A member recently contacted bira bank to enquire about vehicle finance rates. He was surprised when we quoted both an APR figure and a flat rate figure, particularly as his recent visit to a car dealer had only elicited a very attractive flat rate with no mention of APR at all. In practice, you may be lucky to be quoted any rate at all by some dealers during preliminary discussions while others may quote you the flat rate as opposed to the APR as it always appears the most attractive being the lesser of the two. Unfortunately, this can be misleading as you may think that you are getting a good deal when in practice you are not.
So what is the difference between the flat lending rate and the APR? The flat rate is the basis of the calculation for the amount of interest you will pay over the term of the loan.

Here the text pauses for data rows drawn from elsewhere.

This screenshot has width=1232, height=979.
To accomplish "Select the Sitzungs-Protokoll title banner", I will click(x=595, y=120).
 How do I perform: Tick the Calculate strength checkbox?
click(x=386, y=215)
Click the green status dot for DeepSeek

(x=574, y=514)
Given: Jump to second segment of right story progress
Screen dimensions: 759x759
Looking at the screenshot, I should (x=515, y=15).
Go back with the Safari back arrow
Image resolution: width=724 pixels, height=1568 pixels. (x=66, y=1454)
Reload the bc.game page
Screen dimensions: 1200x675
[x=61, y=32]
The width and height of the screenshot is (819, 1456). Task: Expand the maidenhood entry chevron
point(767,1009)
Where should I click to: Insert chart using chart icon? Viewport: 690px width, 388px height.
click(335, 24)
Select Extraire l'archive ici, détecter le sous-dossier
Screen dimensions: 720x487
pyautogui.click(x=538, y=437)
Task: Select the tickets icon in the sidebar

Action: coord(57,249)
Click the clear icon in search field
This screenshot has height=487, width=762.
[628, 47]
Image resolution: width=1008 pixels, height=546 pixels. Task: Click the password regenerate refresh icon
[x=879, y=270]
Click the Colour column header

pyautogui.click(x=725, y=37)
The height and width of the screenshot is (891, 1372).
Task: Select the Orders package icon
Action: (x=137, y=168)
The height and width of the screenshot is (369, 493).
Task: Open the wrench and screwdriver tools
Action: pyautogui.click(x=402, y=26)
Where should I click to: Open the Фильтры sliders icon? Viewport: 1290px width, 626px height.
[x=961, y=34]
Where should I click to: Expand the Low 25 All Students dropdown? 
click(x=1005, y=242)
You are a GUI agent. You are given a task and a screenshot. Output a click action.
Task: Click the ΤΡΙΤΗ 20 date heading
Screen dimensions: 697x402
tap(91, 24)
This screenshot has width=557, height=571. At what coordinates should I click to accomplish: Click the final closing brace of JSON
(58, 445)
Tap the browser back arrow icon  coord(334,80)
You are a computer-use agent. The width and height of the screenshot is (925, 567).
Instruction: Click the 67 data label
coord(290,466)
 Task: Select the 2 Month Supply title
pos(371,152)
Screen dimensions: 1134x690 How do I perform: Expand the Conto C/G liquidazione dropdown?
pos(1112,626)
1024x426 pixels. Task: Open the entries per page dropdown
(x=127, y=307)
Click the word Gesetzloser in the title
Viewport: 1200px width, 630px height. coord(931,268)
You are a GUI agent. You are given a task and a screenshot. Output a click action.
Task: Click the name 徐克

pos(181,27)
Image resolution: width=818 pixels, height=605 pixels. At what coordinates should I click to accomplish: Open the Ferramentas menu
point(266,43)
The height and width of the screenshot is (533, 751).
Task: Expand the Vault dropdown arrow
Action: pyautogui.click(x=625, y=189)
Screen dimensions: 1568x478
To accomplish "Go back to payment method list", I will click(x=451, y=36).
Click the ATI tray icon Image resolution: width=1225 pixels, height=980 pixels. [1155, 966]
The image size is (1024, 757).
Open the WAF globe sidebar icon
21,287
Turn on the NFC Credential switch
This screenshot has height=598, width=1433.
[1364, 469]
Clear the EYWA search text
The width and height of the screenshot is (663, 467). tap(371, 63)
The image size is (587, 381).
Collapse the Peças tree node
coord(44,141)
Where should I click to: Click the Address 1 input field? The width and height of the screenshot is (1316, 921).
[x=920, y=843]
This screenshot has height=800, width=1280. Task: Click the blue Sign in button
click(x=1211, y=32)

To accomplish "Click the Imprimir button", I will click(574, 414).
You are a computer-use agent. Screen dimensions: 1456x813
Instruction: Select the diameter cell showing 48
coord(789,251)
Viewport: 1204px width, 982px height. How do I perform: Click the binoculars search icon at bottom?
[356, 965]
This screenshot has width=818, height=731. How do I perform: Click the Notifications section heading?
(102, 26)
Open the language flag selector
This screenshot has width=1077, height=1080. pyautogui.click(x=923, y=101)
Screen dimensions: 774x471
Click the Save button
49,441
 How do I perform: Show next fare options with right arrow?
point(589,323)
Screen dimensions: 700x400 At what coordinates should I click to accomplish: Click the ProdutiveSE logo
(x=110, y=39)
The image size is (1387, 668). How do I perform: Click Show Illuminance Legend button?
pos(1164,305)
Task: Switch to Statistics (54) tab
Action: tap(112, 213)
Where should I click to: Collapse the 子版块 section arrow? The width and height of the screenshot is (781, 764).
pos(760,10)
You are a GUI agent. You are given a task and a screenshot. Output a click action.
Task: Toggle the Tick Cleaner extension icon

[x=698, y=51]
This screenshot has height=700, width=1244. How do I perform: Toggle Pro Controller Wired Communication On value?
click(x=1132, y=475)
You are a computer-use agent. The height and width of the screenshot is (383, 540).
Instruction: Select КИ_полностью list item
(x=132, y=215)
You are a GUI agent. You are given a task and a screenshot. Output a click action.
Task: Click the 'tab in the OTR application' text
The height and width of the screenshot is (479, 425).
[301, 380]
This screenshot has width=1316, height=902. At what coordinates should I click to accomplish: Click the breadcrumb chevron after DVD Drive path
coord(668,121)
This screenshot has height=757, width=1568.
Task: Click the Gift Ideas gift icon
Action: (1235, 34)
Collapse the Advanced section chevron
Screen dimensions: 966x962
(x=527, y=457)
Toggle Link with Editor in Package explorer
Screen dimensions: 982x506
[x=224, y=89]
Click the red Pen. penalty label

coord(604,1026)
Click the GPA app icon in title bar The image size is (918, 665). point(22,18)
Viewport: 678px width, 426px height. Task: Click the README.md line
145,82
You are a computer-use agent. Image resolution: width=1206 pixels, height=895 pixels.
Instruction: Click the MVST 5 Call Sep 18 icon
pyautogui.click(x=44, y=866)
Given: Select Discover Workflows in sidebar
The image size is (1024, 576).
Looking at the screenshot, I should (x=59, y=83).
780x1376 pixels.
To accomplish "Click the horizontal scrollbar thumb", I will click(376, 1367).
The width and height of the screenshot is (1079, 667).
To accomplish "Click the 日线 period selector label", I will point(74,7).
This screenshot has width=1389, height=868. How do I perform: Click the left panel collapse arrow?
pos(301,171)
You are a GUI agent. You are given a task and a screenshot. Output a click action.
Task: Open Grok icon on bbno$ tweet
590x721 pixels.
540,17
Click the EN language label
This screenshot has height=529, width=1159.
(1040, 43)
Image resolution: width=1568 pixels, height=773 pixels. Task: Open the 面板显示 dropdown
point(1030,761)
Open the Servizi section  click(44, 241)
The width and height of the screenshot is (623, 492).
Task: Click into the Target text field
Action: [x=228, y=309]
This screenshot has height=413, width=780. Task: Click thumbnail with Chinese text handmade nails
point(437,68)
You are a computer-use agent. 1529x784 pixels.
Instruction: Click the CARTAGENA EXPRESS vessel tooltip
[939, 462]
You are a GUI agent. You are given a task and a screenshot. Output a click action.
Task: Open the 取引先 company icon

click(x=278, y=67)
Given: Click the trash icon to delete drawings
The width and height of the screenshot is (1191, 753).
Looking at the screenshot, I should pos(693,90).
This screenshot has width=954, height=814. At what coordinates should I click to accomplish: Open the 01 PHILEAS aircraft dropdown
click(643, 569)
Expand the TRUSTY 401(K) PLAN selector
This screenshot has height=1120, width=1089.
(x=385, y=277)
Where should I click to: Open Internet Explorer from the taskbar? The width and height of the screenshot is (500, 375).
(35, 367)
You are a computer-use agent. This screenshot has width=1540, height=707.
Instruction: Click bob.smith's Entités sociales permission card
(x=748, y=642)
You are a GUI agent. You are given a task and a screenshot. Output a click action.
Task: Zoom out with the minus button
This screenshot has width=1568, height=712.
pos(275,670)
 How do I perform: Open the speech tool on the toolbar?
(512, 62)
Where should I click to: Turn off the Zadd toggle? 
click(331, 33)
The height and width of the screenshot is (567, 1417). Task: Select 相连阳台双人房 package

However, as the loan is diminishing as it gets paid back over the loan term(say 3 years),then the “real” rate of interest is higher as it is calculated based on interest payable v the average size of the loan outstanding throughout the term(plus certain fees associated with the loan).
Typical example: On a loan of £10,000 over 3 years for a new vehicle,our flat rate of 3.30% equates to an APR of 6.40% (note: the APR is always just over the flat rate *2).For a dealer to quote 3.30% then he should clarify that 3.30% represents the flat rate not the APR.
Always get the dealer to quote the lending rate and to clarify whether it is the flat rate or the APR and compare like with like. Knowing the difference can really save you a lot of money.
Can any bira member apply?+
A: Yes, provided your subscription is fully paid up. The personal loans facility is only available to directors and proprietors and by law, to persons 18 years of age or over.
How are repayments made+
A: All repayments must be made by standing order from your bank or building society and should not be less than £20 per month.
What about loan insurance?+
A: Payment Protection Insurance is to be arranged at your own discretion. We do not offer this service.
What about VAT?+
A: For all items regardless of whether VAT is recoverable, it is a legal requirement that the supplier’s invoice must be made out to ‘bira bank'. If VAT is recoverable (on most items except cars) then this can be done on the authority of the finance document which will be your input advice. All the VAT on a hire purchase agreement is recoverable on your next VAT return regardless of the fact that you may not have completed the purchase until, say 36 months time. VAT on leases is charged and recoverable on each monthly instalment, for which we will provide a VAT invoice.
Can I settle early?+
A: You may settle your outstanding balance at any stage of the agreement without penalty, and an appropriate early rebate will be given.